CINCINNATI -- Vanderbilt coach Melanie Balcomb has fielded her fair share of questions about coming back to Xavier for the first and second rounds of the NCAA tournament, the same school she led to a regional final in 2001 and at which she won 135 games in seven seasons.
But she had a question of her own about her surroundings as she paused in the middle of a hallway in the Cintas Center after her not-so-new team's first-round win against DePaul on Sunday -- a question indicative of how times passes and just how much both programs involved have moved on.
Namely, Balcomb wanted to know, where the heck was the bathroom in this place?

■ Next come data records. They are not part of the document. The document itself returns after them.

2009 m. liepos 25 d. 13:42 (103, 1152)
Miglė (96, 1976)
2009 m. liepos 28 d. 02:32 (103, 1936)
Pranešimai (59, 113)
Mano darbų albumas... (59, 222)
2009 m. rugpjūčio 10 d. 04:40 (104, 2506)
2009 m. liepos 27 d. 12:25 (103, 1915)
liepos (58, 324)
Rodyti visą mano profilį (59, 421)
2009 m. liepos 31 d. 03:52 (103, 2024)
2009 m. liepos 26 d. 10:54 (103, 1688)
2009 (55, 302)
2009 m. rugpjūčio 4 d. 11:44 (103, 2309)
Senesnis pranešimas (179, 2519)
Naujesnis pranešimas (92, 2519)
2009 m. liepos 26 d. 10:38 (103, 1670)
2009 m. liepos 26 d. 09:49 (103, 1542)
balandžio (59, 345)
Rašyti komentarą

Figuring out an answer for the quandary posed by twin towers Ta'Shia Phillips and Amber Harris won't be nearly as easy when sixth-seeded Vanderbilt faces the No. 3-seeded Xavier on Tuesday (ESPN2/ESPN360.com, 7:06 p.m. ET).
Balcomb has faced a lot of great one-two combinations over the course of her 16 seasons, including the last eight seasons in the SEC and five trips to the Sweet 16. Yet she hasn't faced many like 6-foot-6 Ta'Shia Phillips, a true back-to-the-basket post, and 6-5 Amber Harris, a unique mix of post size and wing skills. With Xavier in trouble thanks to a rain of 3-pointers from upset-minded East Tennessee State in the opening round, Phillips and Harris combined for 54 points and 29 rebounds and the Musketeers pulled away in the final minutes for a 94-82 victory.
"Our advantage was clearly around the basket today," Xavier coach Kevin McGuff said after the first-round win, "and I thought we did a good job getting them the ball, and they also got it themselves, especially Ta'Shia. She had 13 offensive rebounds, so that's what's supposed to happen this time of year. You got players like that, they should carry you."
The closest thing Vanderbilt has faced to Phillips and Harris, not to mention April Phillips, in terms of sheer physical presence is Tennessee, with Kelley Cain, Alyssia Brewer and Glory Johnson (the Lady Vols are also slightly bigger across the rest of the court). The Commodores actually held their own on the boards in the first of the three meetings between the two in-state rivals and lost by just seven points. But they were subsequently outrebounded by 11 and 15 in the next two games, respectively, not coincidentally losing by nine and then 19 points.
In other words, the Commodores are equipped to deal with being at a size disadvantage in most games, but even they have their limits.
Not that Balcomb won't use all of that to any advantage she can. This won't be "win one for coach" as she returns home; it will be "win one because nobody thinks you can" -- just like when the Commodores went to Knoxville and lost the close one.
"This is perfect for me as a coach," Balcomb told reporters during Monday's news conference. "I'm not like a lot of coaches; I like to be an underdog, on somebody else's floor and with a big crowd. As you start recruiting kids and coaching kids, they do reflect their coach, and for us this is a fun situation and all the pressure's off.
When you play at home, you're supposed to win, and we do that a lot at Vanderbilt. We're supposed to win all of our home games, and we win most of them, but that's a lot of pressure. Senior night, we had our worst game of the year; it was a lot of pressure for four seniors on their last home game because we've never lost that before. So to be able to go on someone else's court -- I mean, the best game we played all year was at Tennessee, and that to me is one of the neatest things about sports."